Anticipate the benefits of your product which is how your product makes life better for your customer. Understand the obvious benefit: A pest control service has 1,000 customers is because 1,000 people do not want bugs in their homes which illustrates the obvious reason customers buy the pest control service. Your customer has an obvious reason such as the feeling of security he gets from the purchase of insurance, or the satisfaction of reliability when she turns the key in her new car. Watch how your customer reacts as you talk about how your product or service will make life better; and then capitalize on the emotions the benefit arouses.
Discover your customer’s secondary motivation for buying your product or service by asking questions to uncover the specific benefit that triggers the emotional decision to buy. Such as the slacks make her look ten pounds lighter which is an emotional reason and was probably arrived at almost instantaneously. The justification for the purchase is that the slacks are 30% off. If the decision to buy cannot be justified logically and reasonably, then your customer will walk away without making the purchase. Emotions make your customer reach for the product, and logical justification make the cash appear on the counter.
Describe your customer's future satisfied state: Tell a woman she looks 10 pounds thinner in pair of slacks only if she does; or tell a man that he won't have mechanical problems with this lawn mower model only if it is true. Otherwise, you've lost customer trust and satisfaction which leads to loss of repeat business.
Identify the determining benefit that will sway your customer. Sales people usually call it the “hot button” which could be any number of things including company reputation, other satisfied customers, relationship between you and the customer, how soon the customer can have the product or service, or as simple as the fact you truly understand your customer’s needs. Ask the question, “If this was free, would you take it?” Then ask, “Why?” No matter if the answer is yes or no, you will be able to identify what is motivating your customer and then you’ll be able to use that information to make your sale.
Listen to your customer. Make your customer feel important by remembering what he says and say it back to him phrased a little differently. You assure your customer you understand his needs when you paraphrase. Master the art of asking skillful questions, and draw out the maximum information from your customers. Hear the answers, then use those answers to trigger your sale.
Capitalize on what customers want by helping them to decide without high pressure. Understand it is a major effort to change practices or change systems or products because of the risk involved. Your customer has unasked questions such as “What if it doesn’t work like the sales person promises? What if the product or service doesn’t pay for itself?” Soothe your customer's fear of change and risk by presenting the benefit you've discovered from your customer's answers so that it out weighs the risk, or effort to change. Reassure him your product will do what he needs it to do.
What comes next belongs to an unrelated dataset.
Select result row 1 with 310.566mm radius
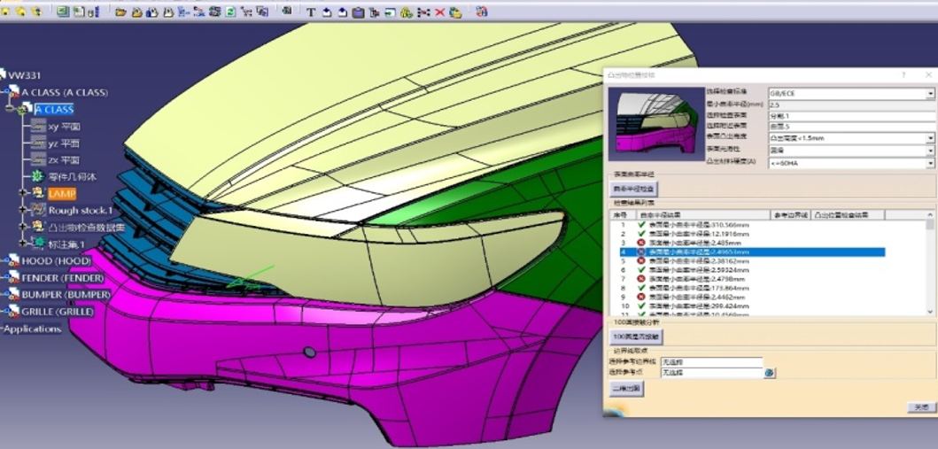 coord(691,224)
Focus on the specific problem to be solved. Too often the sale becomes the most important factor on your mind when the focus should be on what crisis or goal your customer has. Outline why your product has the lowest risk and highest return on investment. Ultimately, this process will relieve that inner tension your customer has.
Assume the sale. Help your customer over that hump of initial hesitation. Give him a choice of this apple or that apple, this orange or that orange which will spur the decision and still give him the feeling of control over solving his crisis. The key is knowing your products well enough to recommend the perfect solutions. If your product can do exactly what your customer needs to solve his problem, then expound on the solution and paint that picture of a dilemma resolved and your customer as the hero.
Keep in touch with your customers on a monthly or quarterly basis. Phone calls, friendly emails, and drop-in visits make it easy for your customers to reorder, so your customers are coming back to you and not your competition. Stay on top of customer business changes to offer additional services or new products which helps your profit margin increase.